Serving Data, Licenses, Citations, and Tracking Use

Thursday, March 29, 2012
a proposal on closing the loop

We have four five objectives

  1. Allow contributors to declare their preferred licenses;

    If the contributors agree to a single license type, then everything is a lot easier. Assuming contributors want control over their data, and want to customize licenses, we need to allow contributors to declare their preferred license types.

    Each contributor can have a license, but the same license will be applied to all records entereby by that contributor. That is, a contributor cannot have more than one preferred license type.

    Theoretically a contributor could choose any license, but preferably the license should be chosen from a predetermined set of well-known licenses. We use the Creative Commons licenses, skewing toward CC0 and CC-BY as the most preferred licenses.

  2. Return license info for every row in the result set;

    A query can return rows entered by many contributors. As such, the license information should be returned for every row. To reduce bulk in the returned result set, we return only a URI with the license_id.

  3. Track query count for the root resource in every result set;

    For every result set, we track how many times each row has been queried. This opens up possibilities of all kinds of analytics, not just from the perpesctive of who entered the record, but also criteria such as spatial distribution of more popular queries. A point to note: we track only queryable resources, not dependent resources. For example, given a resource called "collection" that has a "collectiontype," only collections are tracked, not collectiontypes.

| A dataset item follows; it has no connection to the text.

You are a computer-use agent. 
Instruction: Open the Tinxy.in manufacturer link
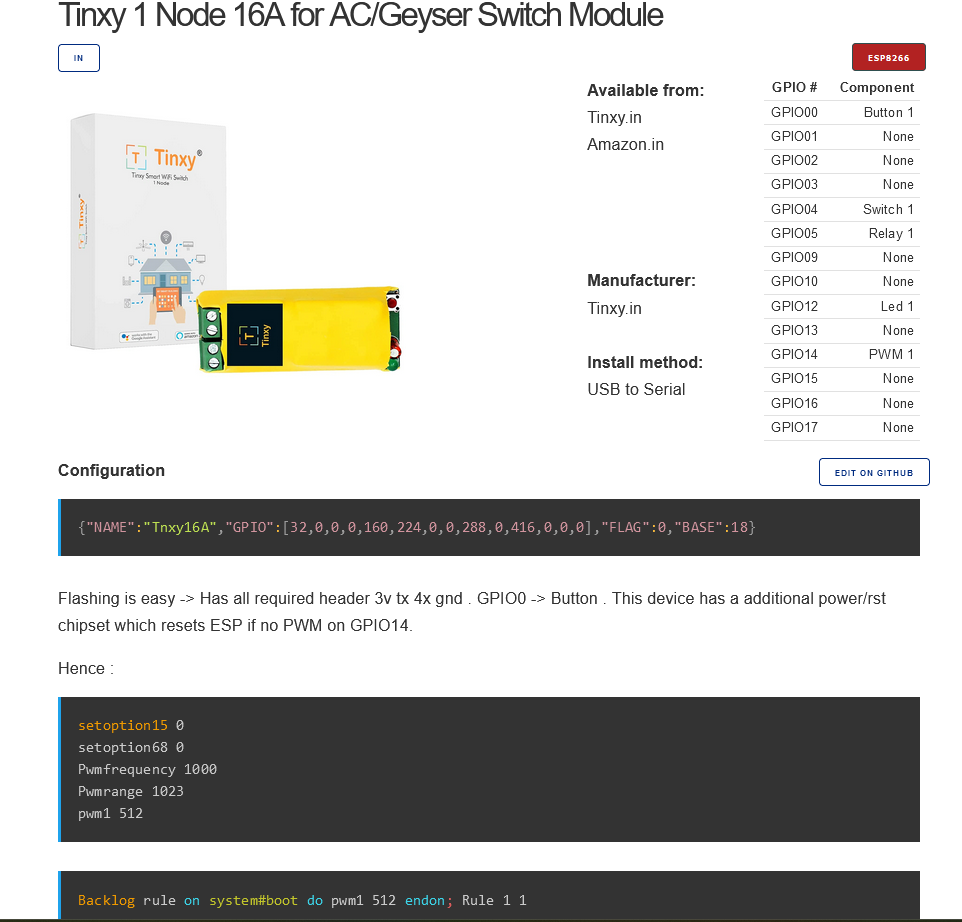click(614, 308)
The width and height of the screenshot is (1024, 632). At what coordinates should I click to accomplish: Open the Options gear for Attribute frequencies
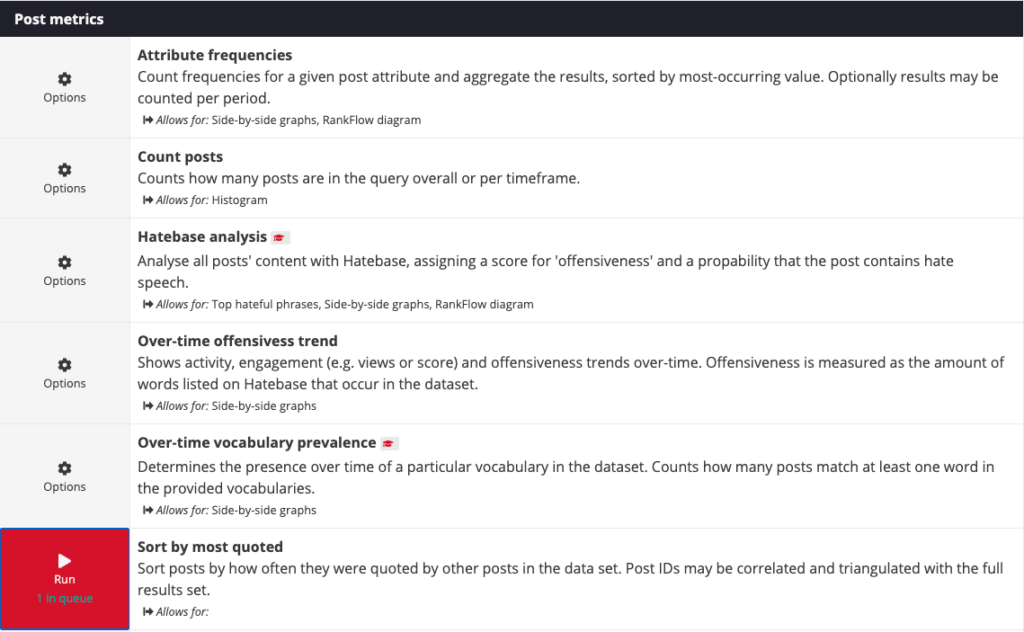click(64, 78)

Another way to look at it -- if you want to track it, it should be worth tracking, and should have an "entered_by" assigned to it.

  4. Provide a mechanism to cite a result set with a permanent URI.

    Since every query is unique, we can return a URI, if requested, that may be used to cite the queried record set. The permanent URI can easily be resolved back to the original result set. If the URI returns results from a single contributor, that contributor can be cited. If the URI returns results from more than one contributor, the entire data collection team can be cited.

    Other initiatives have chosen different mechanisms for identification. For example, DataCite uses digital object identifiers or DOIs. However, this seems to prefer centralization as I can't just create a DOI. I have to first find a DataCite member who will then facilitate my getting the ability to generate my own DOIs. This also seems to violate timbl's second rule of linked data:

    The second rule, to use HTTP URIs, is also widely understood. The only deviation has been, since the web started, a constant tendency for people to invent new URI schemes (and sub-schemes within the urn: scheme) such as LSIDs and handles and XRIs and DOIs and so on, for various reasons. Typically, these involve not wanting to commit to the established Domain Name System (DNS) for delegation of authority but to construct something under separate control. Sometimes it has to do with not understanding that HTTP URIs are names (not addresses) and that HTTP name lookup is a complex, powerful and evolving set of standards.

    One argument against URIs may be that they are not persistent. However, that is not a knock against URIs. That is entirely an institutional problem as there is nothing inherent in a URI that makes it volatile. In fact, HTTP specs provide for redirection codes as the correct and viable way to direct the user to the right destination.

    One knock against DOI is that it introduces another layer of indirection and complexity where none were needed. The more important reason for URI as opposed to a DOI is that I want a unique identifier for any arbitrary query. An experiment might depend on a certain query, and that query, in fact, any query, is identifiable by its URI. In a persistently and ubiquitously networked environment, it is unimaginable that any scientist will be able to get a DOI for any arbitrary query instantly.

  5. Enable URIs to preserve history.

    A URI is a unique way to reach a resource. However, even a unique and persistent URI may not return exactly the same resource everytime. For example a URI to "today's weather" always does return "today's" weather, except, the data returned are different from yesterday. To solve this problem we attach a timestamp to each resource, and return the most recent representation of the resource relative to the URI timestamp. If a URI doesn't have an explicit timestamp, it defaults to the implicit timestamp now().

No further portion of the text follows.